A Hong Kong-based company is already making plans to sell its pork substitute products on the mainland. Prices of the white meat have skyrocketed as a result of the outbreak, which has forced the culling of, by some estimates, half of the country’s pigs. China is the world’s biggest pork consumer, accounting for 50 per cent of the global total. But the nation’s 1.4 billion people are lovers of all sorts of meat, last year consuming 86 million tonnes, more than any other country.

Demand increased by 14 per cent between 2017 and 2018, in keeping with global trends that the wealthier a society gets, the more it can afford meat. Companies that produce alternatives promote products as being plant-based, which sounds healthy, and eating vegetables is claimed to be better than livestock, which are sometimes raised inhumanely and cause 14.5 per cent of greenhouse gas emissions. But firms trying to break into the Chinese market have to also be aware that alternatives are far from new; mock meat has been part of the culinary tradition for 1,400 years and the nation already has numerous players with a wide range of products.
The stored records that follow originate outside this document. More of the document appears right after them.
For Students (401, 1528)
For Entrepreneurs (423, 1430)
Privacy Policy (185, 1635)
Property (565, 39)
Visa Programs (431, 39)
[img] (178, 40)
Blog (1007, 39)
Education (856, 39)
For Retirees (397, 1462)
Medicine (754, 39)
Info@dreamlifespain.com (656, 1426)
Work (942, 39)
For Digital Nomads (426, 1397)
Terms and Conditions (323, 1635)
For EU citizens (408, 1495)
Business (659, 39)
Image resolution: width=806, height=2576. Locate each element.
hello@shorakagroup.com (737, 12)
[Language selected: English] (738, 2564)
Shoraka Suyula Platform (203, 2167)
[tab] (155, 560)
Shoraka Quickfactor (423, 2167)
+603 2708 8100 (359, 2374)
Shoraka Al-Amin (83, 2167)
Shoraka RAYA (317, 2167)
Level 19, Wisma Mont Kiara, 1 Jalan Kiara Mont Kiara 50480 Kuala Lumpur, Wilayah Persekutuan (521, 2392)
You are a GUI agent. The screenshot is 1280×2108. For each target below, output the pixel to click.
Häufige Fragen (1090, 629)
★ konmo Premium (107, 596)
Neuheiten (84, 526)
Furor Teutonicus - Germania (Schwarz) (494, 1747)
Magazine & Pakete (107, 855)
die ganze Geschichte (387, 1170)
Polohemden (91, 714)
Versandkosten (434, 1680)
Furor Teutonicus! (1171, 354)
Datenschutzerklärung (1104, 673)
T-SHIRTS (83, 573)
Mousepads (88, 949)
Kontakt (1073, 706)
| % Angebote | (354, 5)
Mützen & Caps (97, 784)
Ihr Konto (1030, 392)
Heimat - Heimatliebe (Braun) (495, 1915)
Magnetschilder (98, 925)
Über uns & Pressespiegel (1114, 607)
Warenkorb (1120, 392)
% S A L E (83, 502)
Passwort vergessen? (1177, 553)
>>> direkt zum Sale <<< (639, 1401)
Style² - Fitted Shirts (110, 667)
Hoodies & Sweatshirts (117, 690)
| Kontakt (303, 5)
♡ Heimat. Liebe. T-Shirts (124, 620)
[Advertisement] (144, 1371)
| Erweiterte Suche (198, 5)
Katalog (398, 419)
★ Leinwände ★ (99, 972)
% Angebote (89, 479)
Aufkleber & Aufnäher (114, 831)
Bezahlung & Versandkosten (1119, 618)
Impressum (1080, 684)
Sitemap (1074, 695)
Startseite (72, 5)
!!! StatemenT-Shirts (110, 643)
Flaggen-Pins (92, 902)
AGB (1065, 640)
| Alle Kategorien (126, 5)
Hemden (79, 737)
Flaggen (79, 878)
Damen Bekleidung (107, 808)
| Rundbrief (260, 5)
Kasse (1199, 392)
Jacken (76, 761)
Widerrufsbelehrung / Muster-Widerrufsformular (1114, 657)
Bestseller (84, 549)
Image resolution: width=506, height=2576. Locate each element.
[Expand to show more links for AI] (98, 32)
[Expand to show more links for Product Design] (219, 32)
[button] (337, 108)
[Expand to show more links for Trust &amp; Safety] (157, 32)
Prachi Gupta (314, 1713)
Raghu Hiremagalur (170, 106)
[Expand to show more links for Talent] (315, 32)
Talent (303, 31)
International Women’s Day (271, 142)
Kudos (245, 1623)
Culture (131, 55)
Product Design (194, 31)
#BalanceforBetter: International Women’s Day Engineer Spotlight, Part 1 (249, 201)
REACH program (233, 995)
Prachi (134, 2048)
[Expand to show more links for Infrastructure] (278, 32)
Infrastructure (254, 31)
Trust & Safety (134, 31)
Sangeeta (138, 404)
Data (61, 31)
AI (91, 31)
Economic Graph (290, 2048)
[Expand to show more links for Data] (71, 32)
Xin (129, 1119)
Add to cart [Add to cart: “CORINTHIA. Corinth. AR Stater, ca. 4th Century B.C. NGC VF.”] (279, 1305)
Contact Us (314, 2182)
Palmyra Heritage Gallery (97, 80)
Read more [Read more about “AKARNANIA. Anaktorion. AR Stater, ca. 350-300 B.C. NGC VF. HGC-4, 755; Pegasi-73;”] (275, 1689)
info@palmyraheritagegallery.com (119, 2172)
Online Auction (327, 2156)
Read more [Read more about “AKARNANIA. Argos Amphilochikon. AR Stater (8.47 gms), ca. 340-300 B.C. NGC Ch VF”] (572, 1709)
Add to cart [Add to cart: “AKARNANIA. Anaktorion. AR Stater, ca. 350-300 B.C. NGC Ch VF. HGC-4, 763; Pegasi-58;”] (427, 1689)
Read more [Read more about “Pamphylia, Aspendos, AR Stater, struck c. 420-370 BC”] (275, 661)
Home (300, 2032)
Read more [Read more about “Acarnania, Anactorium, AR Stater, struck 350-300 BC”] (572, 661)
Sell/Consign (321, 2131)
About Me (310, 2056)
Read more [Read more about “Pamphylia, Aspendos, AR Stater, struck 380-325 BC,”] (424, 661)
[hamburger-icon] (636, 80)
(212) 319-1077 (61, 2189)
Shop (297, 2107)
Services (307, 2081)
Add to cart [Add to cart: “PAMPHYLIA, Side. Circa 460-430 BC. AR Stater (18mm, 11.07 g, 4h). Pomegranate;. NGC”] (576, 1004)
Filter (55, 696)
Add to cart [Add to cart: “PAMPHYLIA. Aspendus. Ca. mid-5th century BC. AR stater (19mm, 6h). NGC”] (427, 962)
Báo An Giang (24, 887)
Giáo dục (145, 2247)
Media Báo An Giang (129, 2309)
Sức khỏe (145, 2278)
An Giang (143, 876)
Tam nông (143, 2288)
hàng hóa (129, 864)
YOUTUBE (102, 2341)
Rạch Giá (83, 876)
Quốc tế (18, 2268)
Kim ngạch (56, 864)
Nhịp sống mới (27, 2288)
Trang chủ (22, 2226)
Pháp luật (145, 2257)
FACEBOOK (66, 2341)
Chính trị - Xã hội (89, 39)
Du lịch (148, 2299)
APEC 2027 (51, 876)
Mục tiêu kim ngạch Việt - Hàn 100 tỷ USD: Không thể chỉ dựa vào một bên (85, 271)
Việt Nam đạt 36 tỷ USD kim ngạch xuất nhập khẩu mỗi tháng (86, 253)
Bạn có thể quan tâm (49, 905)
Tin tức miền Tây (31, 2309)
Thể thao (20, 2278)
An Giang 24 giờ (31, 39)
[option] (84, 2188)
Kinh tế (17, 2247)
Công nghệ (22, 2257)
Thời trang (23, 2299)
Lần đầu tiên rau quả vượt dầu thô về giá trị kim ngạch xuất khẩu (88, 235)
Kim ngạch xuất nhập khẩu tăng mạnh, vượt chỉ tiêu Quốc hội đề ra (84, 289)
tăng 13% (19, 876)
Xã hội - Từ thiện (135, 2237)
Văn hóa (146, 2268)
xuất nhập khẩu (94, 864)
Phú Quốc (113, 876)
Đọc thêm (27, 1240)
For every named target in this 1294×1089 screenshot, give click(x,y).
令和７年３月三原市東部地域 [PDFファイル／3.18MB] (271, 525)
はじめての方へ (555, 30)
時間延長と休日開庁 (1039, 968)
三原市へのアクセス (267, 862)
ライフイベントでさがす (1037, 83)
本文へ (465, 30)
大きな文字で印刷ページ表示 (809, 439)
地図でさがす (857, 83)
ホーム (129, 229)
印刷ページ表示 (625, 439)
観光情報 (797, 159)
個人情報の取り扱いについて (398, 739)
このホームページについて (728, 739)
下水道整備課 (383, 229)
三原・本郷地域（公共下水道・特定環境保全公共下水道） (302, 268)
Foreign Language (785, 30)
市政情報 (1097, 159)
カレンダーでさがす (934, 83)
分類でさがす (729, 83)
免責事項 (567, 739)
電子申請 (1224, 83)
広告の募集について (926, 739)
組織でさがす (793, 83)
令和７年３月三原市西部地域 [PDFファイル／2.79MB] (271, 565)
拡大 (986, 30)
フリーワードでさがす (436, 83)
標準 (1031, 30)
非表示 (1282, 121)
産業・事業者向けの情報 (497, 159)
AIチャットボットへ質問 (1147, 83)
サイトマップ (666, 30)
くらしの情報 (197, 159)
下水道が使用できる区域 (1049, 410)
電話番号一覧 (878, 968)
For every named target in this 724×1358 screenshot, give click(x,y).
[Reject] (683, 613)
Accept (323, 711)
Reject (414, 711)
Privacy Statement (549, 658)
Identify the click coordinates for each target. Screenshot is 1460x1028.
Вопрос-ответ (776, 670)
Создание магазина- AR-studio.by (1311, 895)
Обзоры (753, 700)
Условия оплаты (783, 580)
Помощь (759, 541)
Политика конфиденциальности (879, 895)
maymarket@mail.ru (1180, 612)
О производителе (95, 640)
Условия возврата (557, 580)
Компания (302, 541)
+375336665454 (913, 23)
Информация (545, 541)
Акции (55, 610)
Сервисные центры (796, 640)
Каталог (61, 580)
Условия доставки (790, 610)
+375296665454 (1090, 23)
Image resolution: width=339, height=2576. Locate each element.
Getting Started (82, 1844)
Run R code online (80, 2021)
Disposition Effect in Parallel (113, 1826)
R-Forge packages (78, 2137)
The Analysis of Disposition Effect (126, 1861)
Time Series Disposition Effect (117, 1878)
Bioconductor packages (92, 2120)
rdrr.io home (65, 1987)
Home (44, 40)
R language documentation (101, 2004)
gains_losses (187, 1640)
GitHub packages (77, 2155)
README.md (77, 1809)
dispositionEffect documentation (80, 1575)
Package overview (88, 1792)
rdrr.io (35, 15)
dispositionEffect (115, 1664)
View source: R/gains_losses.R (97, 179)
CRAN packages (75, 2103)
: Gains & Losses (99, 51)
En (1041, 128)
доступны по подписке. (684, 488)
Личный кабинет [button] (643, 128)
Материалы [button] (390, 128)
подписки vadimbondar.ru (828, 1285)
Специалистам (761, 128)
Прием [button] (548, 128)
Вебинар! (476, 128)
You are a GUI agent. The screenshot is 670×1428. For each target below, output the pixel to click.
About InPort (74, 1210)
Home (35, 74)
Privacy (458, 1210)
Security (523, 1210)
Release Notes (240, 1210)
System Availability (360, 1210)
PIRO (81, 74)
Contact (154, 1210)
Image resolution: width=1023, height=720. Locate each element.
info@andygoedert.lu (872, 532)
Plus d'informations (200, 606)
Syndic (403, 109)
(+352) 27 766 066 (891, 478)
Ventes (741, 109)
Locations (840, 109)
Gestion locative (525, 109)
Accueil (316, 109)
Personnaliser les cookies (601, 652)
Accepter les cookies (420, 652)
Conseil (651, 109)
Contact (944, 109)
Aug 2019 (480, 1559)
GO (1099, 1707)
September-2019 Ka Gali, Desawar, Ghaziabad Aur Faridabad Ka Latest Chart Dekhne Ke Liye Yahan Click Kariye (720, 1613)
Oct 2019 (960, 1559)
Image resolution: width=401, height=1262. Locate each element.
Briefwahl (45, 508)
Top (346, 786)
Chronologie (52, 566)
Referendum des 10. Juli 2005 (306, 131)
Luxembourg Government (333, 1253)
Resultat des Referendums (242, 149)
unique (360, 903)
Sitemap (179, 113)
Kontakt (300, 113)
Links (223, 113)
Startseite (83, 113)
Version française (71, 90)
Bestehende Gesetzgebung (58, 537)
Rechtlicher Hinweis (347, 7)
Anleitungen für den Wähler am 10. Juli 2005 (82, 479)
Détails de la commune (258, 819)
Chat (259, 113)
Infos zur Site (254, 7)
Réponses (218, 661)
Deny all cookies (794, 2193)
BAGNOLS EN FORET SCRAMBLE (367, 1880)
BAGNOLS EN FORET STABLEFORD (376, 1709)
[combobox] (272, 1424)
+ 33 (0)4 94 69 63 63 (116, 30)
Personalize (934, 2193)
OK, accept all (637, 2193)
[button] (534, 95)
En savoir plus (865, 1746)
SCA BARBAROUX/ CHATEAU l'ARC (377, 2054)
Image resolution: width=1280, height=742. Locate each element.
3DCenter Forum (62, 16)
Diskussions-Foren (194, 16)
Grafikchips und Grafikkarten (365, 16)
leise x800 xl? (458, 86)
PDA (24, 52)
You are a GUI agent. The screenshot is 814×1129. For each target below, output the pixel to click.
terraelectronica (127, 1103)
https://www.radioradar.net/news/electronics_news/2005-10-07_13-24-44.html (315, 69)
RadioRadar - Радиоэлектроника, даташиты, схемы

Nationwide sales of alternative meats are the biggest in the world.

The industry is not new to China, but science means there have been innovations that improve productivity and taste. That does not necessarily also mean healthier products, nor ones that are less expensive. But in a world with a fast-growing population and rising appetite for meat, with Asia and Africa the biggest growth areas, governments have to look to sustainability. Encouraging and welcoming competition and promoting plant-based meat alternatives makes good sense.